YOUR TASK >> Search the records for the word "target" and copy each line in which it appears.

[LISTED RECORDS Boundary: Start]

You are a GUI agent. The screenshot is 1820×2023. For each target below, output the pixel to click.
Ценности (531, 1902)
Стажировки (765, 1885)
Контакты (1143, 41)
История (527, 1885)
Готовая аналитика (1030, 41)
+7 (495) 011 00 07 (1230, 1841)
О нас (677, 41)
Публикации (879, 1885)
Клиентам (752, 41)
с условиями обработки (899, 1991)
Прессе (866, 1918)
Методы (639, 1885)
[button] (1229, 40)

[LISTED RECORDS Boundary: End]
[LISTED RECORDS Boundary: Start]

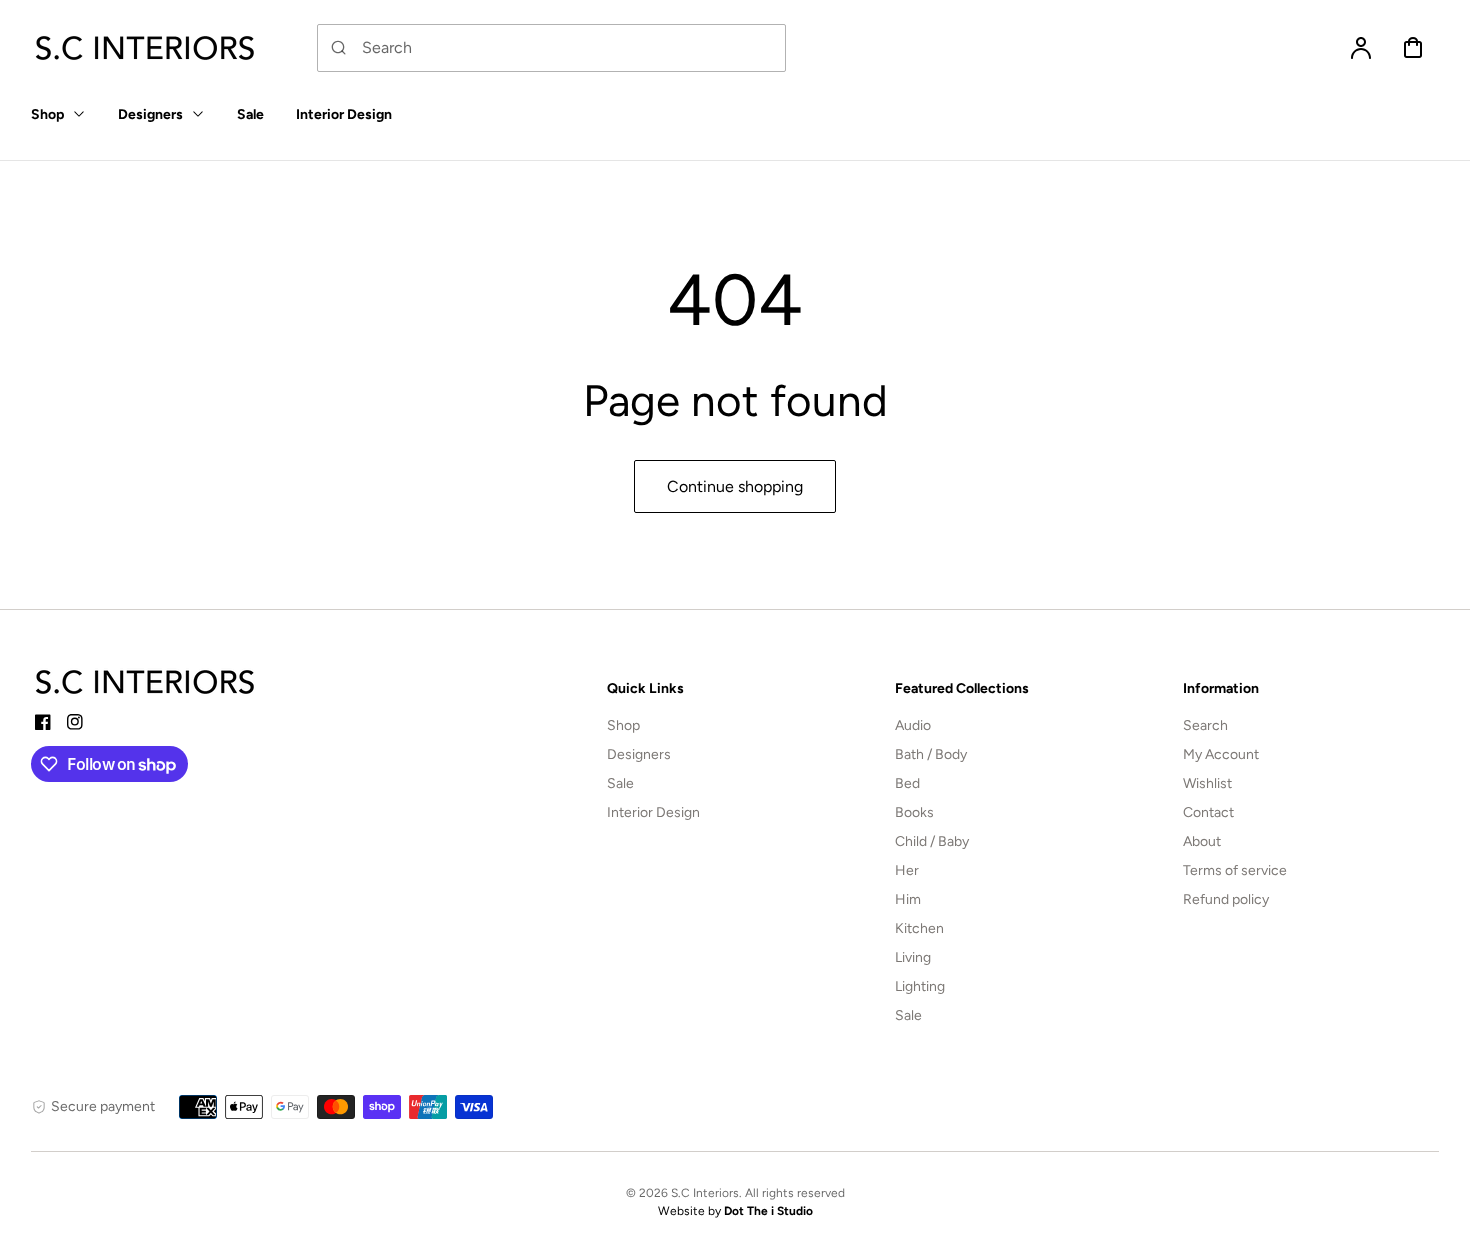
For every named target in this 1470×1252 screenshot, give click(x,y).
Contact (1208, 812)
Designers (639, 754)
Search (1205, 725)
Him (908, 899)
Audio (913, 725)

[LISTED RECORDS Boundary: End]

REPLY TO THE TASK >>
You are a GUI agent. The screenshot is 1820×2023. For each target below, output the pixel to click.
For every named target in this 1470×1252 screenshot, give click(x,y).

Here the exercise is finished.